→ **TASK PROMPT**: Convert the stretch from the line containing "Viewport: 791px width, 524px" through the end of the entries below into a two-column CSV with the headers instruction and response. Give one row per entry, put each field in quotes, replace line breaks with spaces, and leave out the pictures.

→ **MATERIAL PROVIDED**:
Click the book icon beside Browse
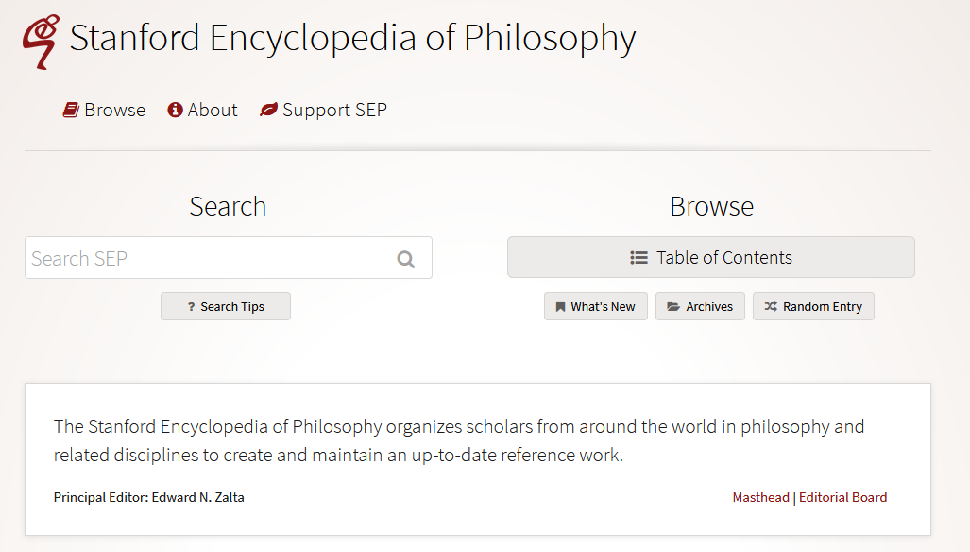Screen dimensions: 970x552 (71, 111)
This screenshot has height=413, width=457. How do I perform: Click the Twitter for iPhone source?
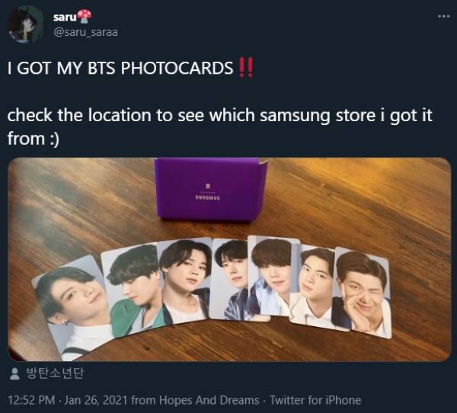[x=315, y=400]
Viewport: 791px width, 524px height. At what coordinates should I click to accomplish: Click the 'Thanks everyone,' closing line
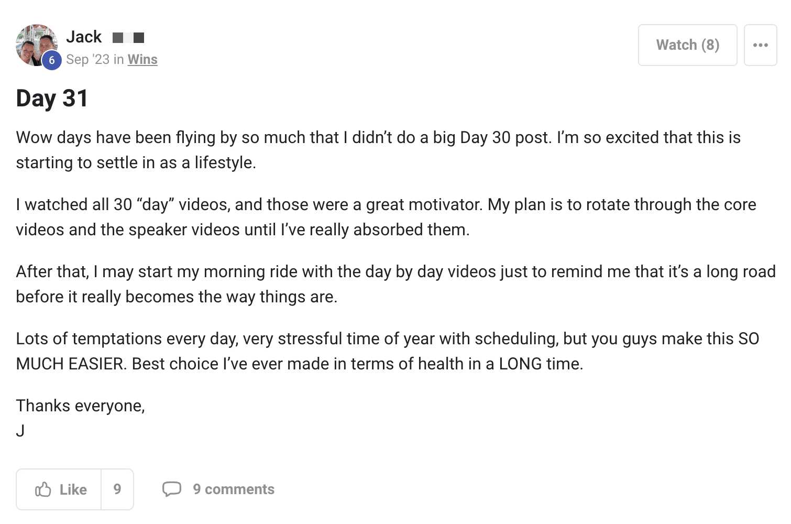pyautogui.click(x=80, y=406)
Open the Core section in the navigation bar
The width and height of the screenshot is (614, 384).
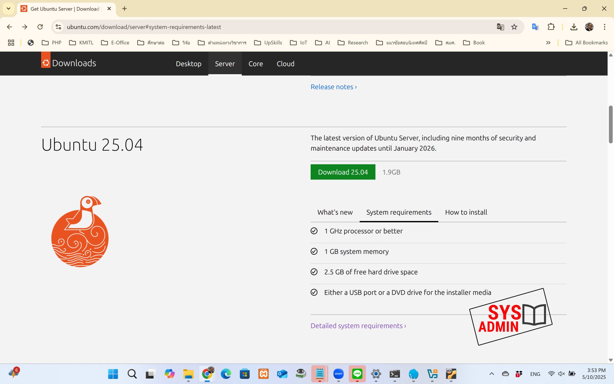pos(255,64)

→ **THE SOLUTION**:
instruction,response
"Viewport: 791px width, 524px height. At what coordinates should I click to accomplish: Click the 'Thanks everyone,' closing line","pyautogui.click(x=80, y=406)"
"Open the Core section in the navigation bar The width and height of the screenshot is (614, 384).","pos(255,64)"